Maybe, just maybe, we should have specific schools for girls and specific schools for boys, given how boys and girls learn in different ways.

Anyways, it makes a lot of sense that the professional musicians were a positive influence in that school. They act after all like positive role models, both male and female in this case.

As for virtue ethics, yes, that is something to strive for. TV as a platform is obsolete (or soon will be) but there is nothing inherently wrong with movies, TV-series or documentaries etc. When striving for virtue it is however important to not indulge in these activities in excess. Rather they should be a reward for a successful day of striving for excellence. Basically: Don't procrastinate, achieve your daily goals and then you can indulge in various more frivolous activities.

Bryan Townsend said...

Well yes, in some places, not just the US, boys have special challenges in school because, as you say, the deck tends to be stacked against them. Perhaps this might be a reason to have separate schools. But that to one side, in the school that is the focus of the link, it is really not a gender issue as such.

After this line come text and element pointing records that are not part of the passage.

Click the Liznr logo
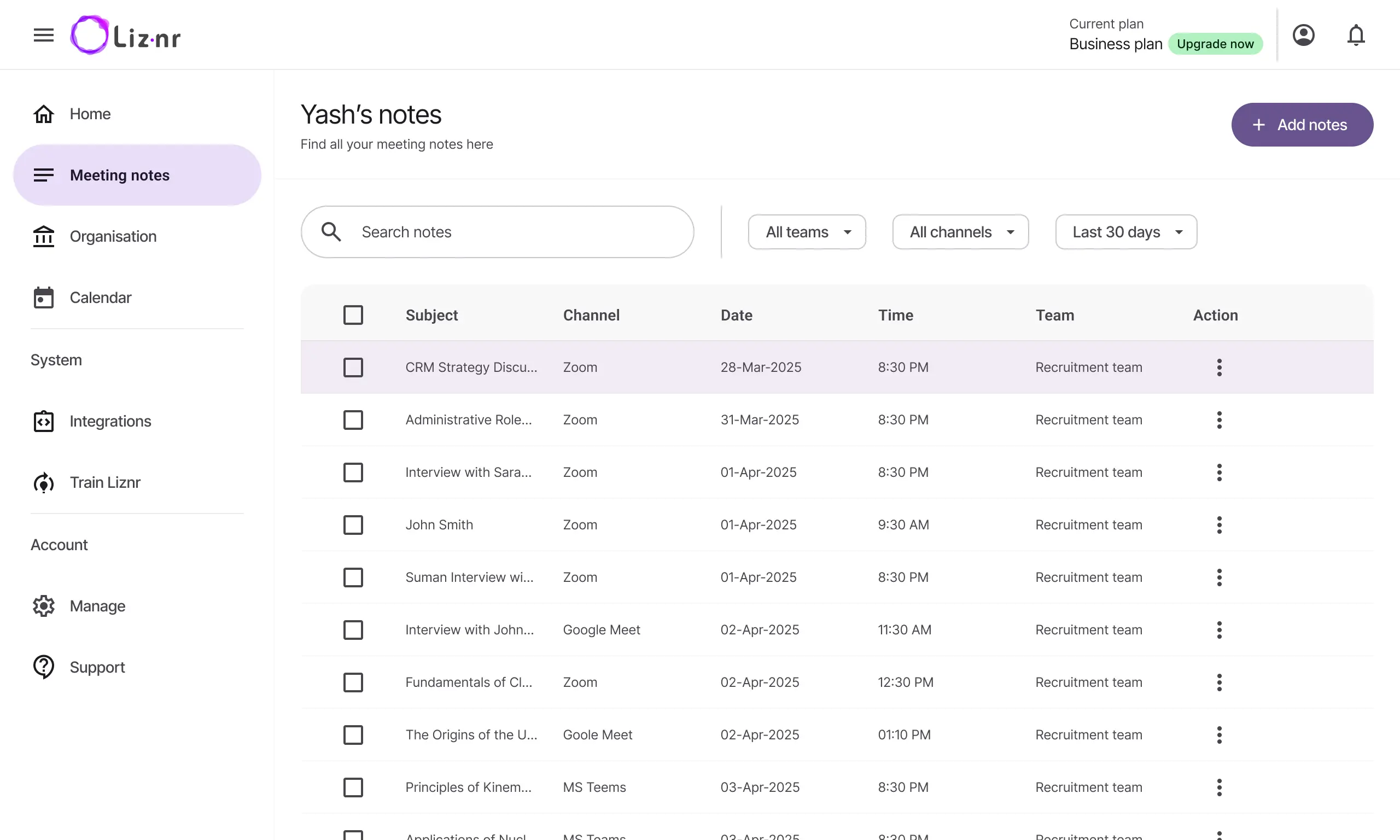Image resolution: width=1400 pixels, height=840 pixels. (126, 35)
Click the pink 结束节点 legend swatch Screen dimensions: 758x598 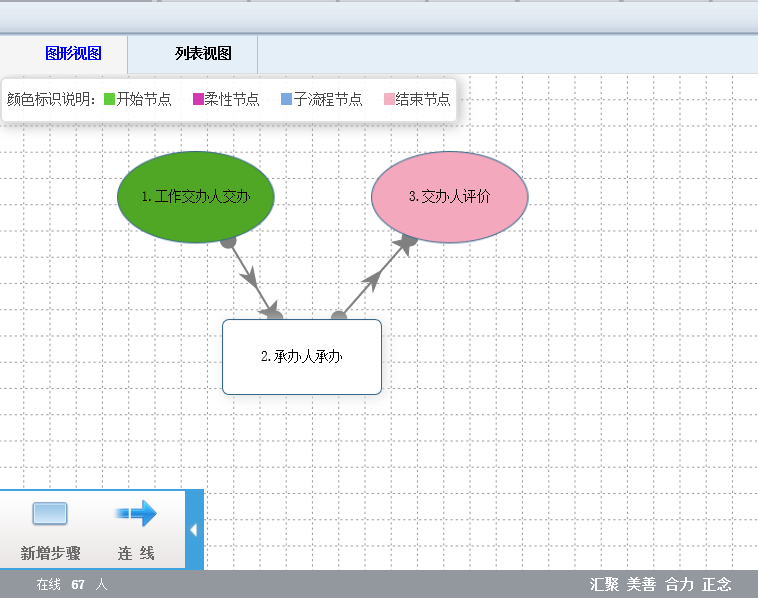[x=389, y=99]
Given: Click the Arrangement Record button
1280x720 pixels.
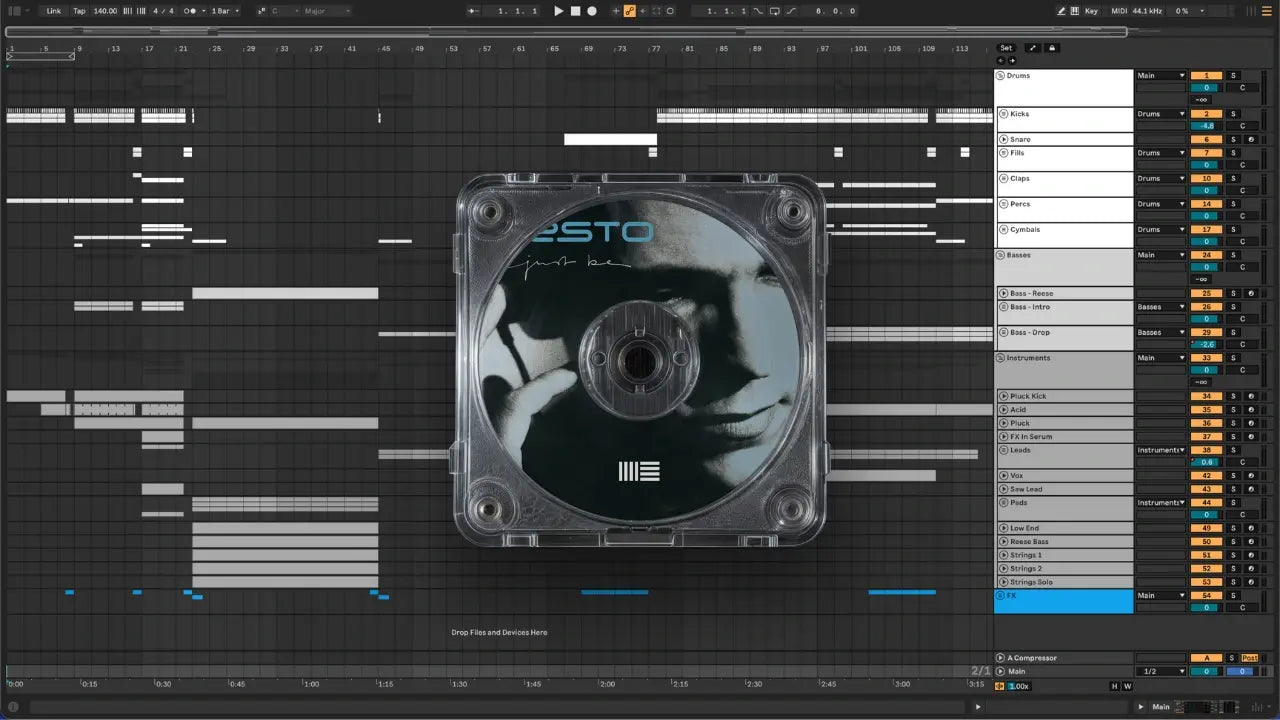Looking at the screenshot, I should click(x=592, y=11).
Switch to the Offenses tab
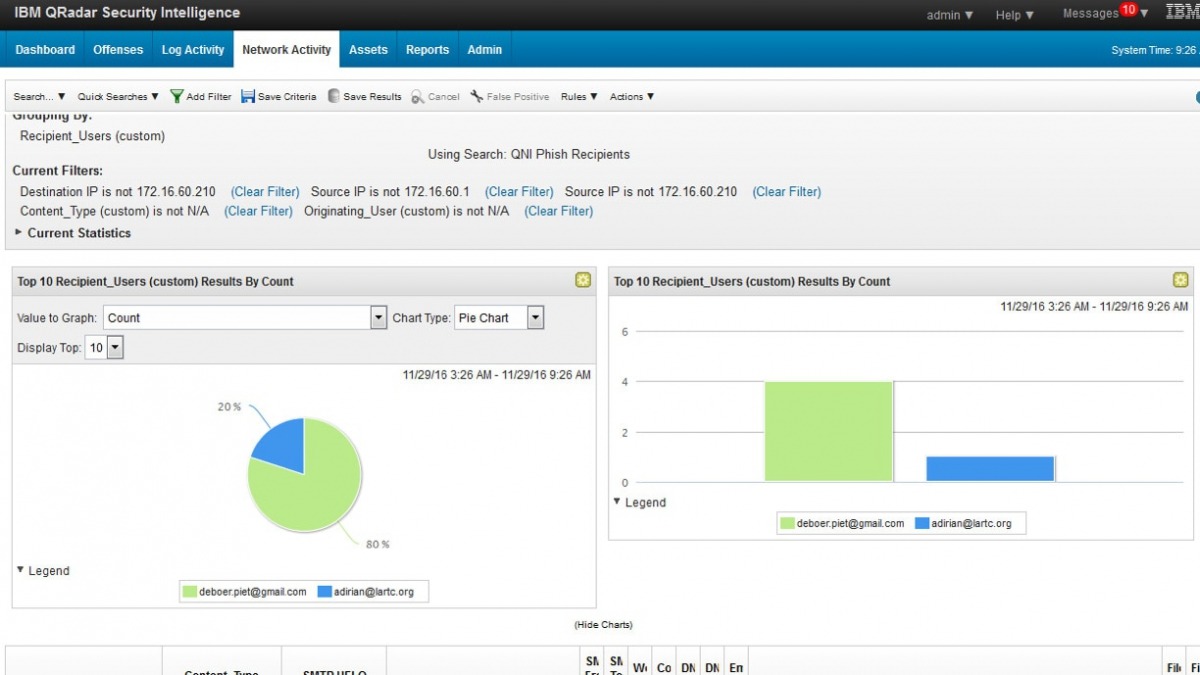 tap(118, 50)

Reading over what I wrote, I realize I should have said that no, musicians are certainly not perfect. But because of the demands of their profession, it tends to attract fairly serious people who also have certain talents and who undergo long and arduous training. But hey, they are still human with all the normal flaws. Someday I will tell the story of the orchestra with a principal French horn player and principal trumpet player who refused to tune to one another because of a bad breakup!

But to support your comment, I recently saw something in The Chronicle of Higher Education that is so viciously biased against men that you might think it is a satire:

Marc Puckett said...

Am sorry I have been so long in getting to read this. Whoever was responsible for taking the chance in Bremen and at the DKP should have the Bundesverdienstkreuz! The DKP's website says that they find on their own two thirds of their budget, which is phenomenonal in view of the truism that the Europeans rely on state support to maintain their cultural institutions. My own experience in the public schools system has equipped me with the ability to hear the teachers and bureaucrats hissing in outrage at us even thinking about this and similar possibilities.

That essay in CHE is amusing, intentionally serious or not, or would be if you didn't know that there are real people out there who think technologically manipulating the human person to achieve the goal of parthenogenesis is a great idea.